Quantifying the statistical power of monitoring programs for marine protected areas
Perkins, NR and Prall, M and Chakraborty, A and White, JW and Baskett, ML and Morgan, SG, Quantifying the statistical power of monitoring programs for marine protected areas, Ecological Applications, 31, (1) Article e2215. ISSN 1051-0761 (2021) [Refereed Article]
Marine Protected Areas (MPAs) are increasingly established globally as a spatial management tool to aid in conservation and fisheries management objectives.

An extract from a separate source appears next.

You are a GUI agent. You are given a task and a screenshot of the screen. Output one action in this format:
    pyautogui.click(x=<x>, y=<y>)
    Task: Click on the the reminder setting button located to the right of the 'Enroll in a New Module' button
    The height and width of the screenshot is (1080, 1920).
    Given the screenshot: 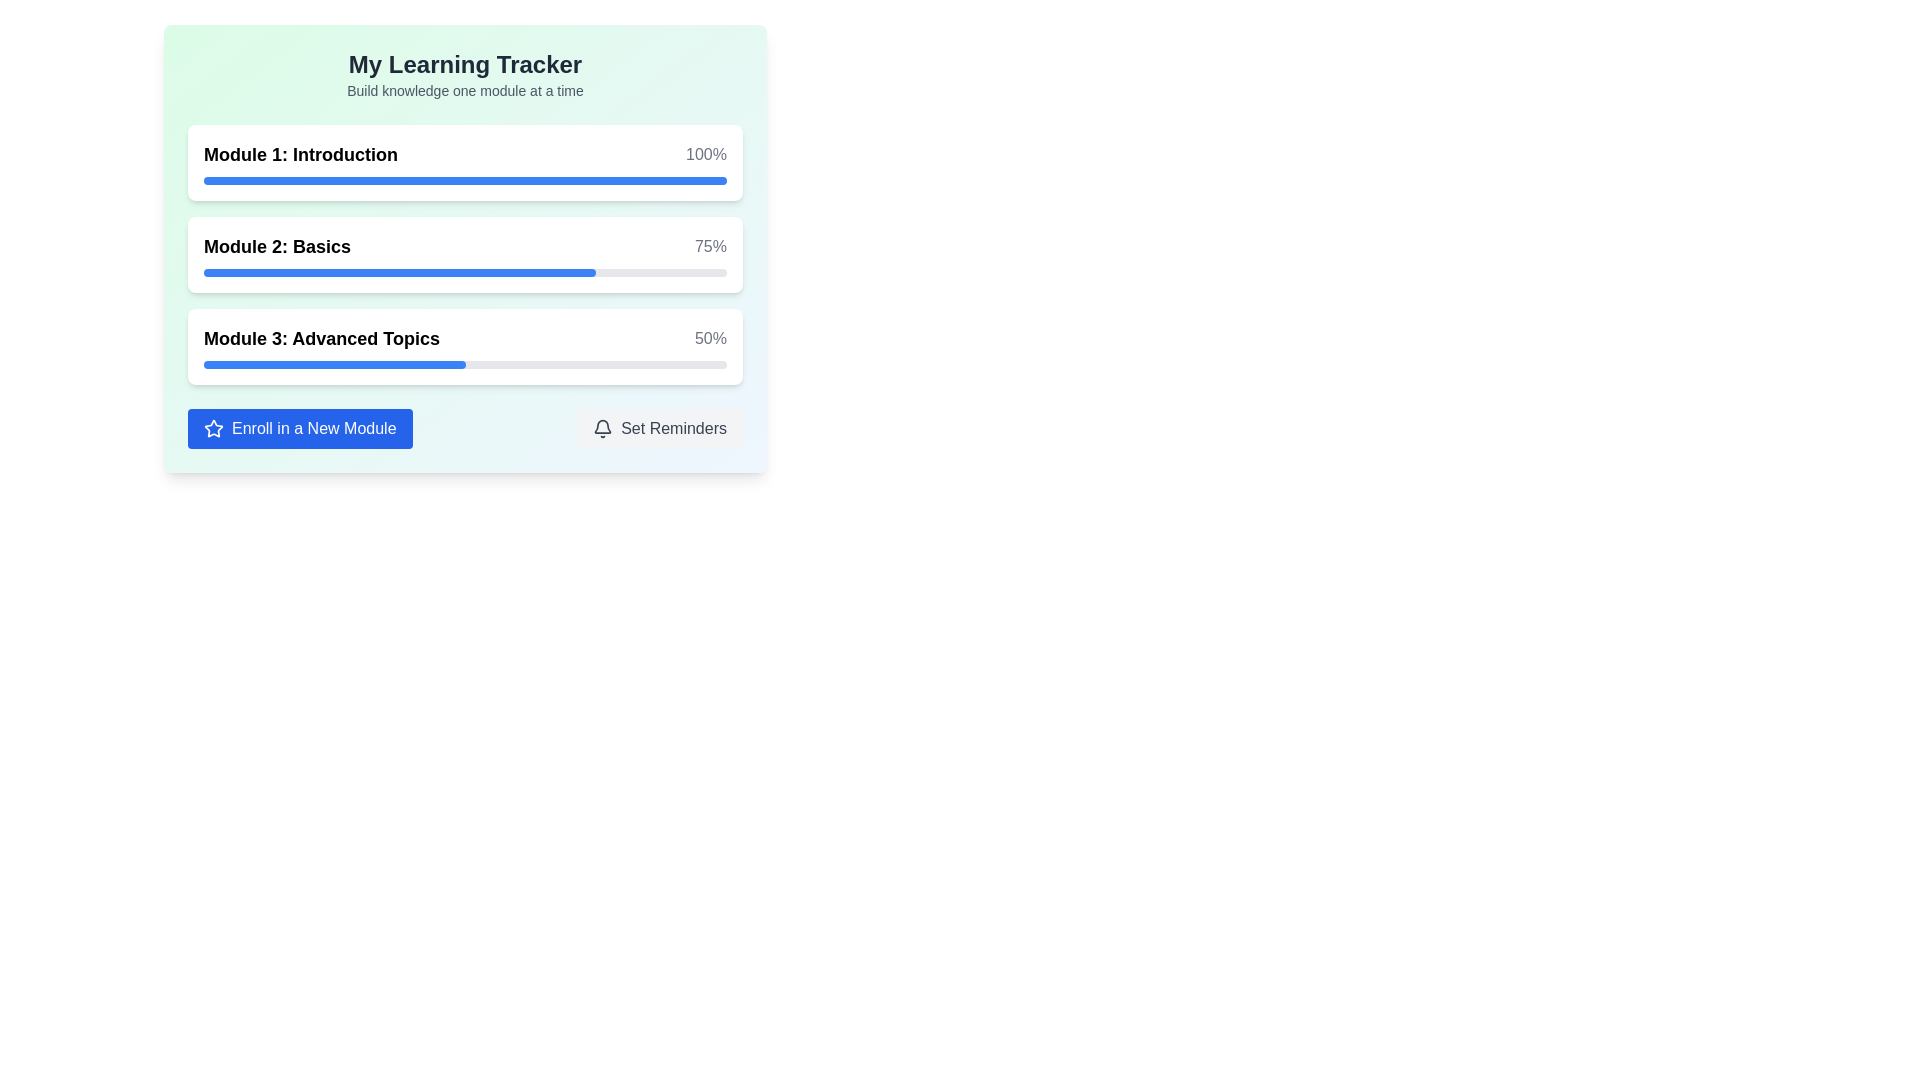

Assessing whether MPAs are having the desired effects on populations requires effective monitoring programs. A cornerstone of an effective monitoring program is an assessment of the statistical power of sampling designs to detect changes when they occur. We present a novel approach to power assessment that combines spatial point process models, integral projection models (IPMs) and sampling simulations to assess the power of different sample designs across a network of MPAs. We focus on the use of remotely operated vehicle (ROV) video cameras as the sampling method, though the results could be extended to other sampling methods. We use empirical data from baseline surveys of an example indicator fish species across three MPAs in California, USA as a case study. Spatial models simulated time series of spatial distributions across sites that accounted for the effects of environmental covariates, while IPMs simulated expected trends over time in abundances and sizes of fish. We tested the power of different levels of sampling effort (i.e., the number of 500-m ROV transects) and temporal replication (every 1–3 yr) to detect expected post-MPA changes in fish abundance and biomass. We found that changes in biomass are detectable earlier than changes in abundance. We also found that detectability of MPA effects was higher in sites with higher initial densities. Increasing the sampling effort had a greater effect than increasing sampling frequency on the time taken to achieve high power. High power was best achieved by combining data from multiple sites. Our approach provides a powerful tool to explore the interaction between sampling effort, spatial distributions, population dynamics, and metrics for detecting change in previously fished populations.